# Exercise requirements:
What you return must match the records character for character.
═════ Dataset entries
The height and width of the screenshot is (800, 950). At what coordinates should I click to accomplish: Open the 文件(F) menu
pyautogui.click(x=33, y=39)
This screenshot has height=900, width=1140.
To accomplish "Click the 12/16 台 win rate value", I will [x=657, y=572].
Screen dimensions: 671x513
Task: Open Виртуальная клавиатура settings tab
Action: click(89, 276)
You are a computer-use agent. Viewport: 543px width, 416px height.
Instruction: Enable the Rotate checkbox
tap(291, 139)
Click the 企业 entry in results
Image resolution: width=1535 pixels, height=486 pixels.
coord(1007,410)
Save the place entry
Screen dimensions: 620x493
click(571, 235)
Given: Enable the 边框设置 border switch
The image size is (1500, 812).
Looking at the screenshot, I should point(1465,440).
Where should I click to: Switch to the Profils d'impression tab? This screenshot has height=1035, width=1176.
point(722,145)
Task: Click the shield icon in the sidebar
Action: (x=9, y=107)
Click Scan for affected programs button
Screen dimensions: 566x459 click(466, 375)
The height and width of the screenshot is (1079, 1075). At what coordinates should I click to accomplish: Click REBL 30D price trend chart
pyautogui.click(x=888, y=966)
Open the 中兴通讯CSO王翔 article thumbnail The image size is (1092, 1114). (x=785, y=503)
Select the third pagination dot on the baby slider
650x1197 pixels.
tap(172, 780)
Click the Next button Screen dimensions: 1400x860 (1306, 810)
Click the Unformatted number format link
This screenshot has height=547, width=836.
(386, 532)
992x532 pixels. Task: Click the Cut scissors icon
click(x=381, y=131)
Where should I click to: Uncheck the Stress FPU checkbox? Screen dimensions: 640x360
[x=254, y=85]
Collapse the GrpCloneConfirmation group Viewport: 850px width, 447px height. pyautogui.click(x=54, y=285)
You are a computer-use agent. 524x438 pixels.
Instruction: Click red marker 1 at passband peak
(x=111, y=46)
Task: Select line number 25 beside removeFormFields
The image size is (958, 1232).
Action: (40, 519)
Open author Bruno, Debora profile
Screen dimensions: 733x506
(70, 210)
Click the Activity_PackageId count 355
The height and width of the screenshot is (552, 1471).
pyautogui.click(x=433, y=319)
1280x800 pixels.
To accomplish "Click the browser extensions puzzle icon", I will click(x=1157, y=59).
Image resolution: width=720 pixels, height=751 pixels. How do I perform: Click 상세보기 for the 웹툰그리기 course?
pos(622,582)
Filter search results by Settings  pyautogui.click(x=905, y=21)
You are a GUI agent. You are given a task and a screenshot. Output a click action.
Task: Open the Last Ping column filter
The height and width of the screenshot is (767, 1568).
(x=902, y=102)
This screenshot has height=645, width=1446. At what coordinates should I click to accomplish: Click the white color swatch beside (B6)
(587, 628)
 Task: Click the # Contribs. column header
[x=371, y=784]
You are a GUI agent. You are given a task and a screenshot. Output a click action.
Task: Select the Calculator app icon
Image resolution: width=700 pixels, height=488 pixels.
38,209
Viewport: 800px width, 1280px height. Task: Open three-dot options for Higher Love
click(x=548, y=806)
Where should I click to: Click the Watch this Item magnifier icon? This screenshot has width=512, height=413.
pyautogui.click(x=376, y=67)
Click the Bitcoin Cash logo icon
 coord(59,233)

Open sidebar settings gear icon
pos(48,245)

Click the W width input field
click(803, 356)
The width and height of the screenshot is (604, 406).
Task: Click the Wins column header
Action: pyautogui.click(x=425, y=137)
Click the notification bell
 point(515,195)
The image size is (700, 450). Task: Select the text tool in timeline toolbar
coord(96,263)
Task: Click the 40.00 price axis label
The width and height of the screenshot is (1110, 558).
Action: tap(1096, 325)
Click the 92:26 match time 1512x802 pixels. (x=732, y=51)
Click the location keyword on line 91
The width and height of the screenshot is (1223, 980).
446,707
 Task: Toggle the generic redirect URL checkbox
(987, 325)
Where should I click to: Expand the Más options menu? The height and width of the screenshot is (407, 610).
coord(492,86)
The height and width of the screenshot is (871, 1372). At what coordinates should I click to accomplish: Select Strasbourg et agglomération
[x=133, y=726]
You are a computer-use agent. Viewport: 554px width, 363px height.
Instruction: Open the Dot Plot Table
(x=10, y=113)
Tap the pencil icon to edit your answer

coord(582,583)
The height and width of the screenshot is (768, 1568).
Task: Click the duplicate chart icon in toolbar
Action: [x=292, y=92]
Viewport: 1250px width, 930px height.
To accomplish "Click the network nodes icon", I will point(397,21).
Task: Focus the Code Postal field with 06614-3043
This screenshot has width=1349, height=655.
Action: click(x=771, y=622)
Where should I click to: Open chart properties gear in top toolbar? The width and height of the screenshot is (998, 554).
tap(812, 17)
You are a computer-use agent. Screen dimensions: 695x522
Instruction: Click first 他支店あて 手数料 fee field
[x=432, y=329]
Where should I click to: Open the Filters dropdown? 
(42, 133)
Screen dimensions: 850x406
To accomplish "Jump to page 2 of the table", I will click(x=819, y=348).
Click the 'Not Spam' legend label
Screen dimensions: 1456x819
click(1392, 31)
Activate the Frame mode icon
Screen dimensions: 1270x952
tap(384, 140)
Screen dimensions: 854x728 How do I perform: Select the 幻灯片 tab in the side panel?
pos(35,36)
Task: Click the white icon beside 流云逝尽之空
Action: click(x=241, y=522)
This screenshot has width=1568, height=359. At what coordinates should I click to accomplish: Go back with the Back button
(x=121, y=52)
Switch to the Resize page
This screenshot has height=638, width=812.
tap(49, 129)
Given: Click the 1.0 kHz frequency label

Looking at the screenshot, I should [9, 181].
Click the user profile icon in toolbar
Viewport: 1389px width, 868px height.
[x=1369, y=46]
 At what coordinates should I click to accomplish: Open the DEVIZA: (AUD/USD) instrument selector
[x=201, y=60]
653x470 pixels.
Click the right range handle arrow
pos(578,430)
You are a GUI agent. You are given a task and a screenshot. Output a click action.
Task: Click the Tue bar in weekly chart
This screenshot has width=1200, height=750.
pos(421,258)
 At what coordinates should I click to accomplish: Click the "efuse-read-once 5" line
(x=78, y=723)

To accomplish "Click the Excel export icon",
══════════
# Response to the exercise:
The height and width of the screenshot is (800, 950). At what coordinates should I click to accomplish: Open the 文件(F) menu
pyautogui.click(x=33, y=39)
This screenshot has height=900, width=1140.
To accomplish "Click the 12/16 台 win rate value", I will [x=657, y=572].
Screen dimensions: 671x513
Task: Open Виртуальная клавиатура settings tab
Action: click(89, 276)
You are a computer-use agent. Viewport: 543px width, 416px height.
Instruction: Enable the Rotate checkbox
tap(291, 139)
Click the 企业 entry in results
Image resolution: width=1535 pixels, height=486 pixels.
coord(1007,410)
Save the place entry
Screen dimensions: 620x493
click(571, 235)
Given: Enable the 边框设置 border switch
The image size is (1500, 812).
Looking at the screenshot, I should point(1465,440).
Where should I click to: Switch to the Profils d'impression tab? This screenshot has height=1035, width=1176.
point(722,145)
Task: Click the shield icon in the sidebar
Action: (x=9, y=107)
Click Scan for affected programs button
Screen dimensions: 566x459 click(466, 375)
The height and width of the screenshot is (1079, 1075). At what coordinates should I click to accomplish: Click REBL 30D price trend chart
pyautogui.click(x=888, y=966)
Open the 中兴通讯CSO王翔 article thumbnail The image size is (1092, 1114). (x=785, y=503)
Select the third pagination dot on the baby slider
650x1197 pixels.
tap(172, 780)
Click the Next button Screen dimensions: 1400x860 (1306, 810)
Click the Unformatted number format link
This screenshot has height=547, width=836.
(386, 532)
992x532 pixels. Task: Click the Cut scissors icon
click(x=381, y=131)
Where should I click to: Uncheck the Stress FPU checkbox? Screen dimensions: 640x360
[x=254, y=85]
Collapse the GrpCloneConfirmation group Viewport: 850px width, 447px height. pyautogui.click(x=54, y=285)
You are a computer-use agent. 524x438 pixels.
Instruction: Click red marker 1 at passband peak
(x=111, y=46)
Task: Select line number 25 beside removeFormFields
The image size is (958, 1232).
Action: (40, 519)
Open author Bruno, Debora profile
Screen dimensions: 733x506
(70, 210)
Click the Activity_PackageId count 355
The height and width of the screenshot is (552, 1471).
pyautogui.click(x=433, y=319)
1280x800 pixels.
To accomplish "Click the browser extensions puzzle icon", I will click(x=1157, y=59).
Image resolution: width=720 pixels, height=751 pixels. How do I perform: Click 상세보기 for the 웹툰그리기 course?
pos(622,582)
Filter search results by Settings  pyautogui.click(x=905, y=21)
You are a GUI agent. You are given a task and a screenshot. Output a click action.
Task: Open the Last Ping column filter
The height and width of the screenshot is (767, 1568).
(x=902, y=102)
This screenshot has height=645, width=1446. At what coordinates should I click to accomplish: Click the white color swatch beside (B6)
(587, 628)
 Task: Click the # Contribs. column header
[x=371, y=784]
You are a GUI agent. You are given a task and a screenshot. Output a click action.
Task: Select the Calculator app icon
Image resolution: width=700 pixels, height=488 pixels.
38,209
Viewport: 800px width, 1280px height. Task: Open three-dot options for Higher Love
click(x=548, y=806)
Where should I click to: Click the Watch this Item magnifier icon? This screenshot has width=512, height=413.
pyautogui.click(x=376, y=67)
Click the Bitcoin Cash logo icon
 coord(59,233)

Open sidebar settings gear icon
pos(48,245)

Click the W width input field
click(803, 356)
The width and height of the screenshot is (604, 406).
Task: Click the Wins column header
Action: pyautogui.click(x=425, y=137)
Click the notification bell
 point(515,195)
The image size is (700, 450). Task: Select the text tool in timeline toolbar
coord(96,263)
Task: Click the 40.00 price axis label
The width and height of the screenshot is (1110, 558).
Action: tap(1096, 325)
Click the 92:26 match time 1512x802 pixels. (x=732, y=51)
Click the location keyword on line 91
The width and height of the screenshot is (1223, 980).
446,707
 Task: Toggle the generic redirect URL checkbox
(987, 325)
Where should I click to: Expand the Más options menu? The height and width of the screenshot is (407, 610).
coord(492,86)
The height and width of the screenshot is (871, 1372). At what coordinates should I click to accomplish: Select Strasbourg et agglomération
[x=133, y=726]
You are a computer-use agent. Viewport: 554px width, 363px height.
Instruction: Open the Dot Plot Table
(x=10, y=113)
Tap the pencil icon to edit your answer

coord(582,583)
The height and width of the screenshot is (768, 1568).
Task: Click the duplicate chart icon in toolbar
Action: [x=292, y=92]
Viewport: 1250px width, 930px height.
To accomplish "Click the network nodes icon", I will point(397,21).
Task: Focus the Code Postal field with 06614-3043
This screenshot has width=1349, height=655.
Action: click(x=771, y=622)
Where should I click to: Open chart properties gear in top toolbar? The width and height of the screenshot is (998, 554).
tap(812, 17)
You are a computer-use agent. Screen dimensions: 695x522
Instruction: Click first 他支店あて 手数料 fee field
[x=432, y=329]
Where should I click to: Open the Filters dropdown? 
(42, 133)
Screen dimensions: 850x406
To accomplish "Jump to page 2 of the table", I will click(x=819, y=348).
Click the 'Not Spam' legend label
Screen dimensions: 1456x819
click(1392, 31)
Activate the Frame mode icon
Screen dimensions: 1270x952
tap(384, 140)
Screen dimensions: 854x728 How do I perform: Select the 幻灯片 tab in the side panel?
pos(35,36)
Task: Click the white icon beside 流云逝尽之空
Action: click(x=241, y=522)
This screenshot has width=1568, height=359. At what coordinates should I click to accomplish: Go back with the Back button
(x=121, y=52)
Switch to the Resize page
This screenshot has height=638, width=812.
tap(49, 129)
Given: Click the 1.0 kHz frequency label

Looking at the screenshot, I should [9, 181].
Click the user profile icon in toolbar
Viewport: 1389px width, 868px height.
[x=1369, y=46]
 At what coordinates should I click to accomplish: Open the DEVIZA: (AUD/USD) instrument selector
[x=201, y=60]
653x470 pixels.
Click the right range handle arrow
pos(578,430)
You are a GUI agent. You are given a task and a screenshot. Output a click action.
Task: Click the Tue bar in weekly chart
This screenshot has width=1200, height=750.
pos(421,258)
 At what coordinates should I click to accomplish: Click the "efuse-read-once 5" line
(x=78, y=723)

To accomplish "Click the Excel export icon",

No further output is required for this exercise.